Попытки получения исходных данных были чреваты откровениями, которых ей, как она подозревала, вовсе не хотелось.

Ответы на вопросы могли оказаться тяжеловаты для восприятия.

Так почему на сердце слеза?

Академик говорил:

– Зеркальная симметрия законов природы означает, что если две экспериментальные установки отличаются только тем, что одна есть зеркальное отражение другой, то такие установки работают совершенно одинаково. Однако природа не терпит точных симметрий.

«А с какой стороны сердце у моего зеркального отражения? – подражая интонации академика, спросила себя мысленно Лена. – Должно быть вроде бы справа. Но ведь у зеркального образа вообще нет сердца».

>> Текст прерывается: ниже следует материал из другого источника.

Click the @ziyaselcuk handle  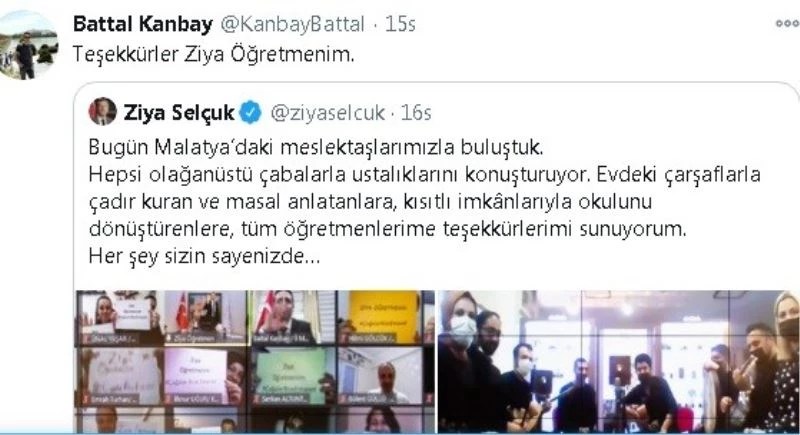coord(327,113)
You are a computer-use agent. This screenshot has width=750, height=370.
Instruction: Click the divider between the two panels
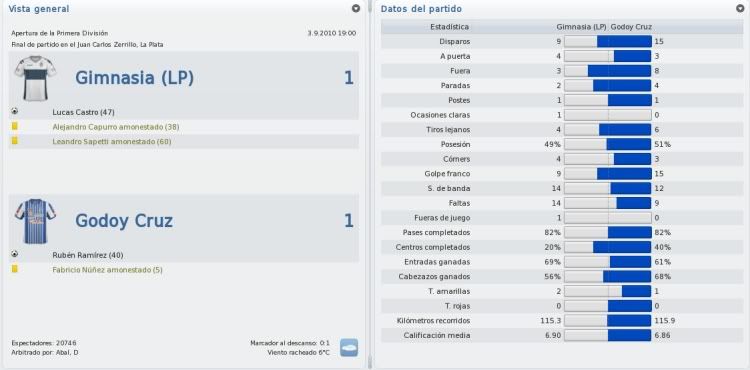pyautogui.click(x=369, y=185)
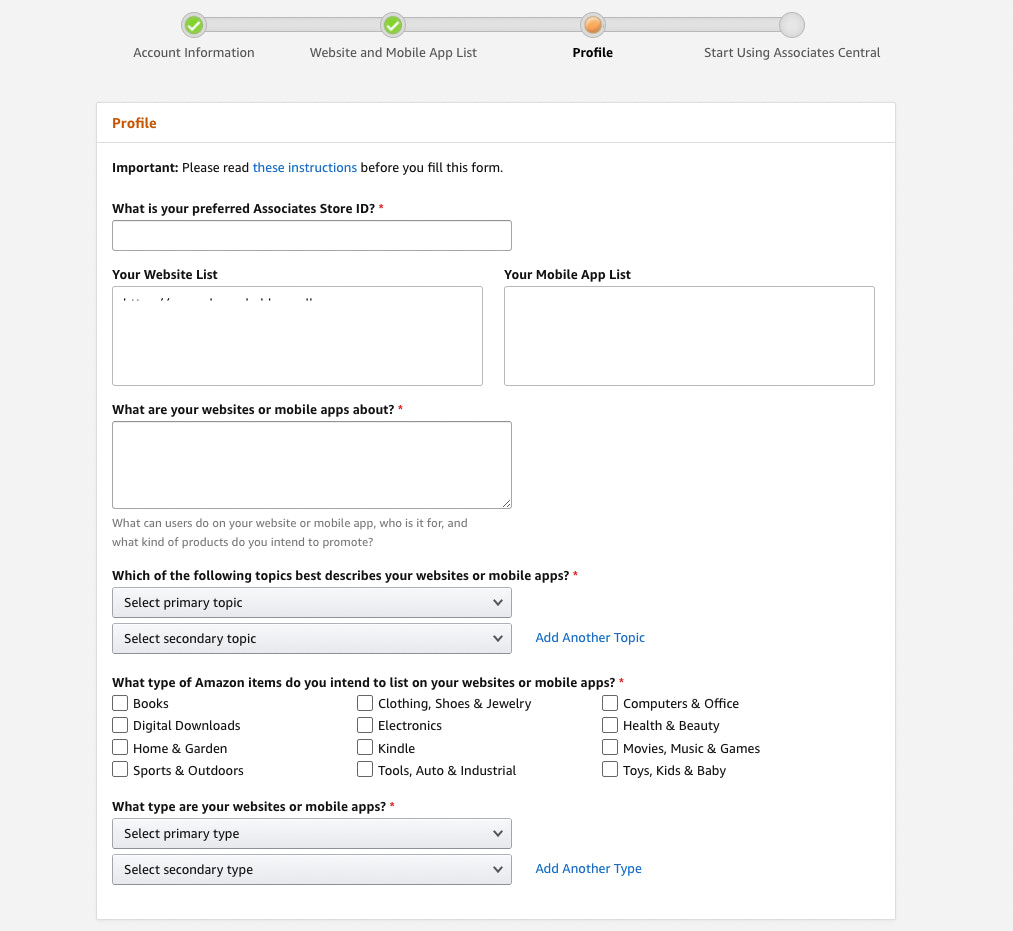Enable the Electronics item type checkbox
1013x931 pixels.
click(365, 725)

Замаячило, забрезжило впереди какое-то смутное понимание чего-то важного.

У зеркального отражения сердца нет вовсе! Но оно как бы есть. Угол падения равен углу отражения.

И тут же всплыло из «Аквариума»:

 
Мы стояли на плоскости
С переменным углом отраженья…
 

Но важная мысль ускользала, хотя и слезы уже просохли, стянув слегка кожу, по пути следования по щекам. И в голове прояснело, и на душе стало легче.

Но тут блуждающий взгляд скользнул по ближайшему столику и зафиксировался на плетеной из соломки, что ли, шкатулке на нем.

Лена потянулась и открыла крышку.

– Конфетки! – обрадовалась она и зацепила вновь горсточку.

Часть леденцов она отправила в рот, но грызть их теперь не стала.

Леденцы били разные: мятные и земляничные, калиновые и черничные, но все с приятной какой-то горчинкой, с богатым многослойным вкусом. Были и такие, что определить их вкус по ягодам или плодам было невмочь. Столько намешал гад-кондитер…

Через некоторое время Лене стало совсем уж хорошо.

И нарисованный лес, казалось, зашумел листвой, и водопад зажурчал веселее, и облака на небе, сделавшемся контрастным, побежали шибче.

– Почему, почему, – проворчала Лена, передразнивая себя, – потому что так надо.

И тут же, вспомнив недавний кризис с поисками туалета и его удачное разрешение, вновь засмеялась над собой.

И сказала:

– Какой урок мы должны извлечь?

Ответила:

– Разведка и сбор информации должны опережать оперативные потребности в них!

Спросила:

– А иначе что будет?

Ответила:

– А иначе получается, что ищешь, когда приспичит!

Всё же ей нужно было поосторожнее с леденцами! Но ведь никто же не предупредил.

– Ну, всё, – постановила Лена, поднимаясь и чувствуя новый прилив энергии и энтузиазма, – пора на разведку!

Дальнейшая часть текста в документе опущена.